- Film poster
- Traditional Chinese: 代號美洲豹
- Simplified Chinese: 代号美洲豹
- Hanyu Pinyin: Dàiháo měizhōubào
- Directed by: Zhang Yimou Yang Fengliang
- Written by: Cheng Shiqing
- Starring: Gong Li Ge You Liu Xiaoning Wang Xueqi
- Cinematography: Gu Changwei
- Edited by: Du Yuan
- Music by: Guo Feng
- Production company: Xi'an Film Studio
- Release date: 1989;
- Running time: 76 minutes
- Language: Mandarin

= Code Name: Cugar =

1989 Chinese thriller film

Code Name: Cugar (also known as Operation Puma) is a 1989 Chinese thriller film. It was co-directed by Zhang Yimou and Yang Fengliang. Unlike the bulk of Zhang's early works (ranging from 1986's Red Sorghum to 1995's Shanghai Triad), which were all historical pieces, Code Name: Cugar is a modern thriller involving a skyjacked airliner and political intrigue.
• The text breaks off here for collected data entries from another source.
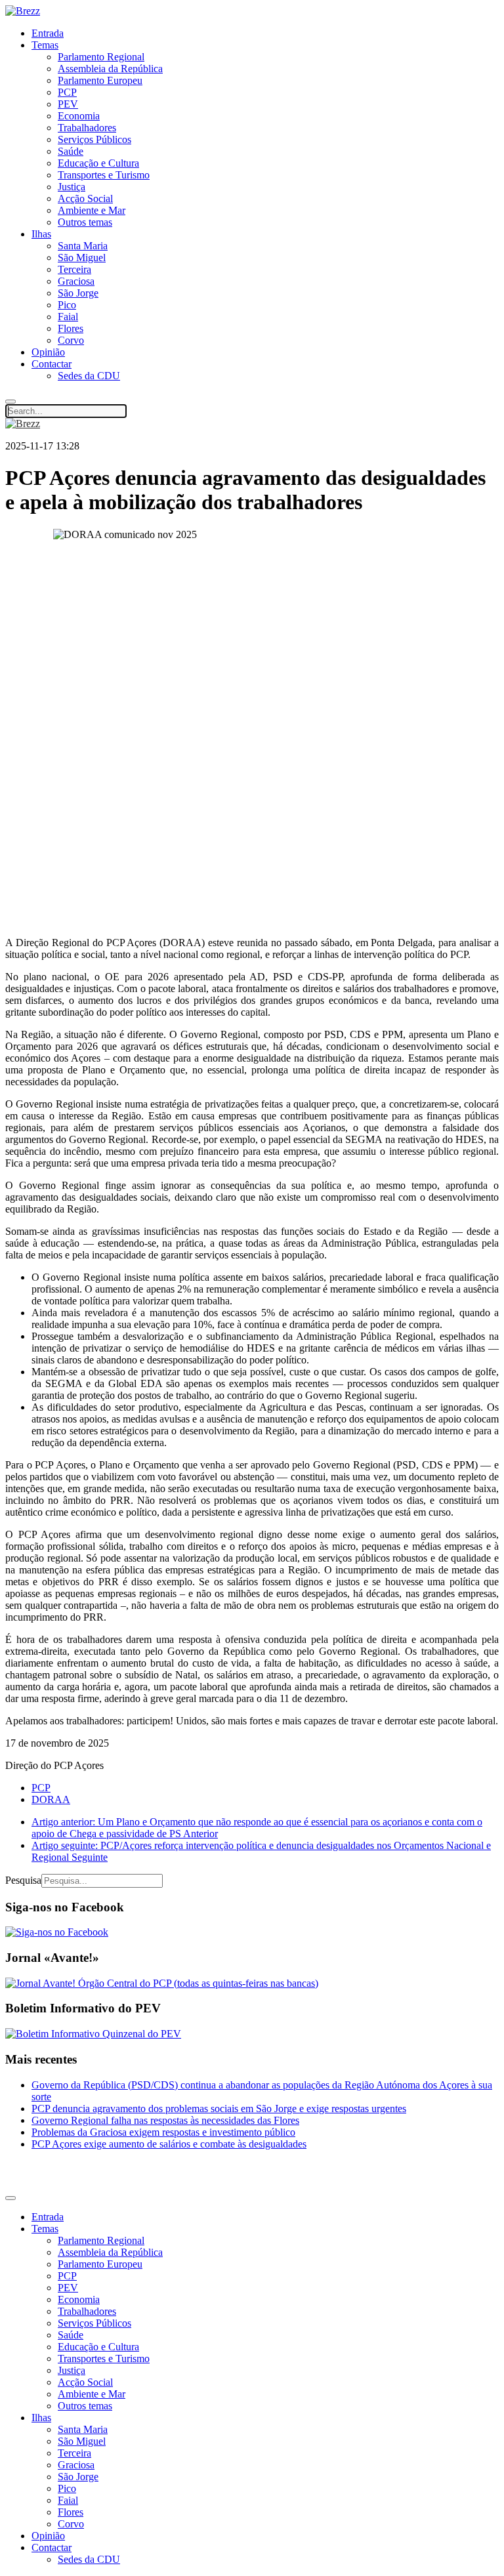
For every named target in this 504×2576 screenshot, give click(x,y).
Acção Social (85, 198)
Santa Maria (83, 245)
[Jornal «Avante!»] (161, 1983)
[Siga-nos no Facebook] (56, 1932)
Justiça (71, 186)
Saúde (70, 151)
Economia (79, 115)
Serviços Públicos (94, 139)
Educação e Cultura (98, 163)
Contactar (52, 363)
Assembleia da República (110, 68)
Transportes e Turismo (104, 174)
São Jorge (78, 293)
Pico (67, 304)
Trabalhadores (87, 127)
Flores (70, 328)
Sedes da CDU (89, 375)
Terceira (74, 269)
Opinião (48, 352)
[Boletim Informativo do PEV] (93, 2033)
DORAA (51, 1799)
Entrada (48, 33)
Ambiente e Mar (91, 210)
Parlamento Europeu (100, 80)
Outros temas (85, 222)
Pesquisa (23, 1880)
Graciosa (76, 281)
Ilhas (41, 233)
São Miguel (82, 257)
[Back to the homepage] (22, 10)
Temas (45, 45)
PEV (68, 104)
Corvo (71, 340)
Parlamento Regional (101, 56)
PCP (67, 92)
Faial (68, 316)
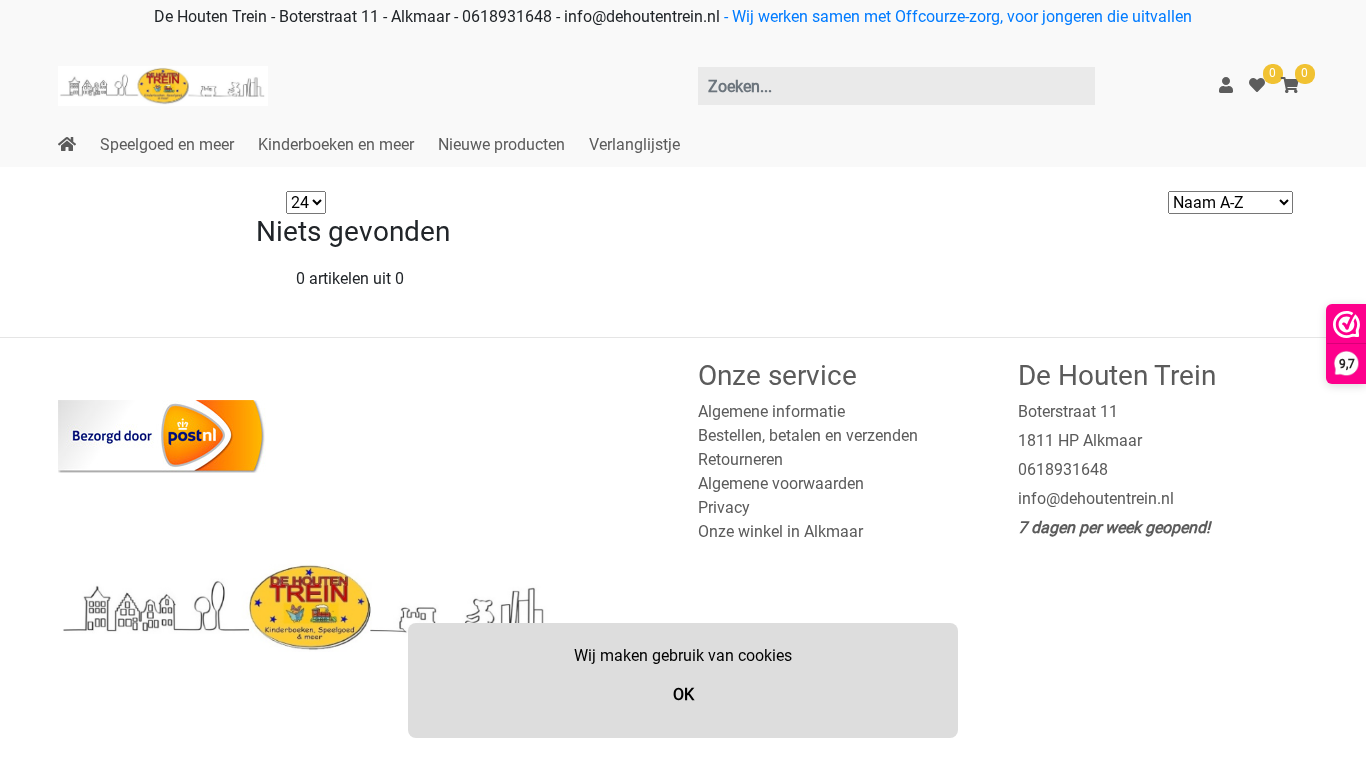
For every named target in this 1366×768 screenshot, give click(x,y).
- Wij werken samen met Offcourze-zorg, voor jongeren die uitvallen (956, 16)
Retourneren (740, 459)
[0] (1257, 85)
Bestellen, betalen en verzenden (808, 435)
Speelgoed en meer (167, 144)
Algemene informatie (771, 411)
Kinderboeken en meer (336, 144)
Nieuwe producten (501, 144)
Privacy (724, 507)
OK (683, 694)
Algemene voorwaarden (781, 483)
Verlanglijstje (634, 144)
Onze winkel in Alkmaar (780, 531)
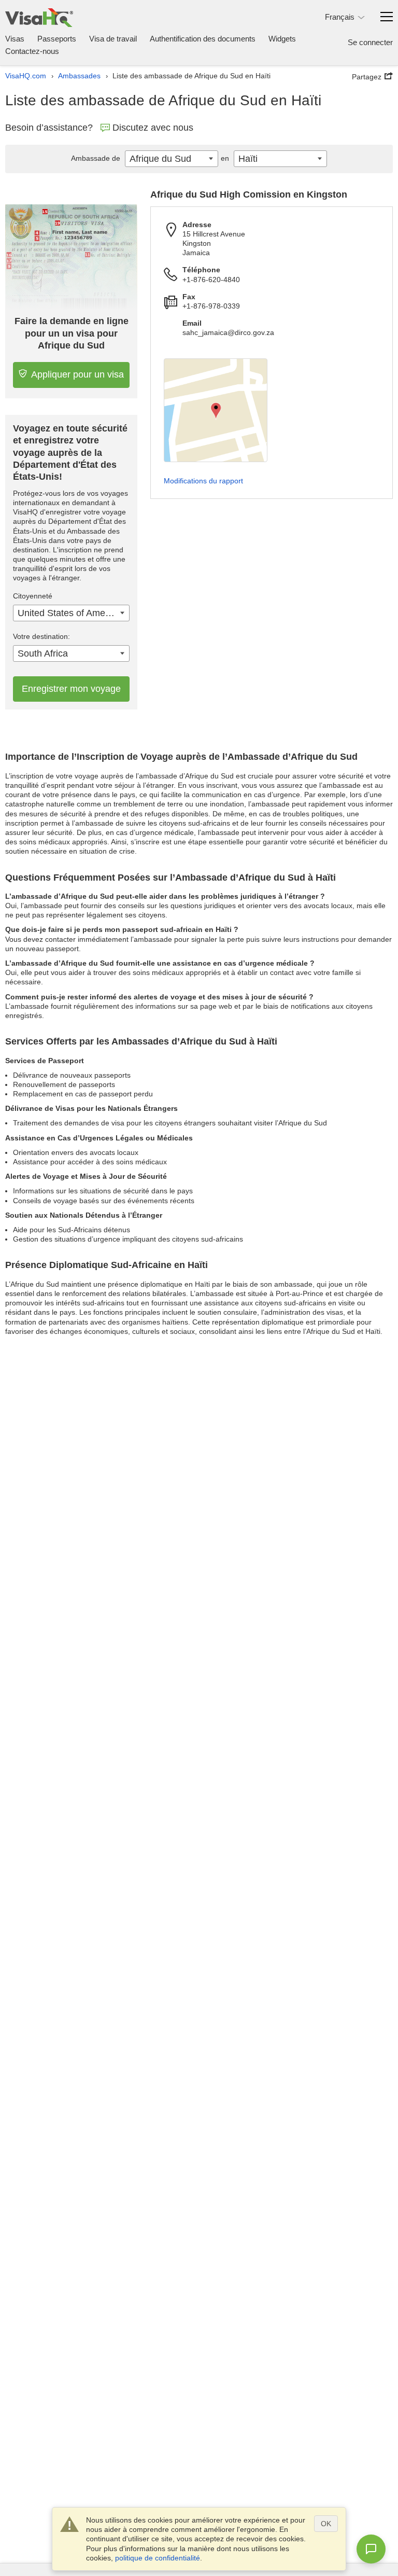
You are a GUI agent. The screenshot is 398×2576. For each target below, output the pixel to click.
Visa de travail (113, 38)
The film was made as a private investment by a friend of Zhang, but parts of their initial ideas were censored by the Chinese authorities. In the end, the film broke even but earned no profits. Zhang called it "a purely commercial gun chase film".

==Plot==

The film follows a commercial airliner on a routine flight between Taipei and Seoul that is hijacked and taken to mainland China by the fictional Taiwan Revolutionary Army Front. Communist authorities cannot seize the plane because of the presence of an important business figure on the flight, and agree to cooperate discreetly with Taiwanese authorities to defuse an already tense situation.

==Cast==
- Gong Li as A Li
- Ge You as Zheng Xianping
- Liu Xiaoning as Liang Zhuang
- Wang Xueqi as Huang Jingru
- Tian Min
- Yang Yazhou
- Yu Rongguang

== Release ==
According to film historian Tony Rayns, Code Name: Cugar has been released on VHS and DVD in China, but Yimou has been keen on it not being exported.

== Reception ==
Gong won Best Supporting Actress at the 1989 Hundred Flowers Awards.

The film is generally considered a failure or a footnote to Zhang's general oeuvre; Time referred to the film as Zhang Yimou's last "purely frivolous work."